O mote do álbum é materializado na faixa-título, que é completamente diferente de qualquer coisa que a banda tenha feito até hoje. Riffs funky, cowbell, apitos; espraiados sobre uma batida de compasso dançável e produção compacta (da autoria do mega-produtor Danger Mouse). É música de festa, sim senhor, mas não se fica por aí. À superfície, a canção dá apenas para carnavais, mas, no contexto deste álbum, toma contornos mais urgentes. A forma como a letra simples é cuspida fá-la transcender o plano artístico e converte-se numa verdadeira mensagem geracional. Essa mensagem é a de que estamos perfeitamente despertos para o que se passa à nossa volta. Mesmo que isso (ainda) não seja propriamente verdade, os Parquet Courts fazem-nos acreditar que sim e, acima de tudo, exortam à acção.

Parquet Courts

Somos constantemente bombardeados com estímulos que acreditamos despertar-nos, mas que na verdade nos distraem, deixando-nos menos atentos às coisas genuinamente importantes, como as alterações climáticas (“Before the Water Gets Too High”) ou a escalada da violência (“Violence”). A faixa-título usa precisamente as armas daquilo que nos distrai, sobrepondo camadas sónicas, numa junção de vários estímulos perfeitamente produzidos, para nos chamar a atenção. A questão é que o faz em prol da nossa consciência. Mais do que dizer-nos aquilo relativamente ao qual devemos estar despertos, diz-nos que devemos sê-lo. Aqui não há estímulos para a estupidificação.

Claro que não bastam canções sobre ter consciência social, é preciso realmente tê-la, coisa que os Parquet Courts demonstram. A já referida “Before the Water Gets Too High” soa especialmente grave, graças ao seu espírito mais sombrio. “Antes que a água suba demais” funciona tanto como uma imagem literal do aquecimento global, como como uma analogia do ponto de não-retorno. Completa com frases como “know time can’t be bought by the profits that you make” ou “is it someone else’s job until the rich are refugees?”, é das poucas think pieces do álbum que não é divertida – e não tem de o ser.

Depois do excelente e completo Human Performance, de 2016, este Wide Awake! só deixa saudades de uma coisa: um certo romantismo que a banda encontrou no anterior disco.
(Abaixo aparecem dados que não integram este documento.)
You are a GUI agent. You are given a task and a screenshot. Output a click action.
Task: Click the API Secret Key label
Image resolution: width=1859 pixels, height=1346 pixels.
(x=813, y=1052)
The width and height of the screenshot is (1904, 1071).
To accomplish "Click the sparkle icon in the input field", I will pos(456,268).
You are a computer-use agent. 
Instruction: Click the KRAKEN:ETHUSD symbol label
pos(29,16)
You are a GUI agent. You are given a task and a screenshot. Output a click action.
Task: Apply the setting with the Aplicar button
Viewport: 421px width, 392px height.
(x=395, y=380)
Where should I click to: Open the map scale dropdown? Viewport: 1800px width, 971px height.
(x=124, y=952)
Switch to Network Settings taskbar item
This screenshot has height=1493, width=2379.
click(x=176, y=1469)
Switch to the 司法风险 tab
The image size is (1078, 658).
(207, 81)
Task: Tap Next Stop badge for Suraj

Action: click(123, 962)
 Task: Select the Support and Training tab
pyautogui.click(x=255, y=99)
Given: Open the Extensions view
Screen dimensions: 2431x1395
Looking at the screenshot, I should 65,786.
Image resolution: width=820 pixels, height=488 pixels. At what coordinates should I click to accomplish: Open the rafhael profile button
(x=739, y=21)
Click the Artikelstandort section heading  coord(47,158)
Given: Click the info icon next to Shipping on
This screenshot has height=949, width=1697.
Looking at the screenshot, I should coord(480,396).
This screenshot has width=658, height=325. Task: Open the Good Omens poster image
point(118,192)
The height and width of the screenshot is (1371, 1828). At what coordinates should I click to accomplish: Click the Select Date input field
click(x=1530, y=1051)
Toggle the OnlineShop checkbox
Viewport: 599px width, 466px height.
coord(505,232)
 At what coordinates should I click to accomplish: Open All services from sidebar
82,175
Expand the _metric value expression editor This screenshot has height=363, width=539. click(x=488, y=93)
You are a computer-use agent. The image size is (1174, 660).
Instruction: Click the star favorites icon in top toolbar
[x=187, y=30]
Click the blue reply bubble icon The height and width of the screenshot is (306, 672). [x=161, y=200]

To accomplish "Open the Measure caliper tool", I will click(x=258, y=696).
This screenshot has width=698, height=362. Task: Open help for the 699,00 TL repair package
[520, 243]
Aqui está menos presente, mas não desapareceu totalmente. Há a ternura da canção final – que pode fechar bares um pouco por todo o mundo, com a sua pianada desajeitada – e a lindíssima “Freebird II”. Canção influenciada pela infância do vocalista Andrew Savage, é levada nos ombros das fabulosas teclas reminiscentes dos anos 60 e 70. A sua leveza sonora esconde temas delicados, que culminam na esperança da frase final, cantada em coro e genuinamente tocante: “Free, I feel free, like you promised I’d be”. Ainda espero cantar isto num karaoke algures.

Ainda assim, apesar de todos os louvores feitos até agora, “Almost Had to Start a Fight/In and Out of Patience”, o primeiro single do disco, é o verdadeiro trunfo composicional. Na primeira metade, Max Savage abusa da caixa de rufo, numa percussão suja que se junta a um riff de guitarra árido em regime pára-arranca. É quente e vibrante. Como se isso não bastasse, entra depois a segunda parte com o seu rock dançável e entrega vocal galopante. Em três minutos, condensam-se duas canções que se unem na perfeição, numa combinação feroz que apetece ouvir e dançar repetidamente.

Os Parquet Courts são daquelas bandas infinitamente assoladas pelo peso das comparações com outras, quando deveriam ser louvadas pela condensação de influências nalgo muito sui generis. Quantos mais álbuns aclamados serão necessários para que o povo reconheça o portento musical perante o qual nos encontramos?

Wide Awake! é uma experiência comunitária, de viver e discutir os problemas em conjunto, principalmente sobre o burburinho de um bar agitado, com umas bebidas no bucho. O que importa é que essa discussão aconteça e que não se perca a noção do que se passa à nossa volta. E tu, já estás desperto?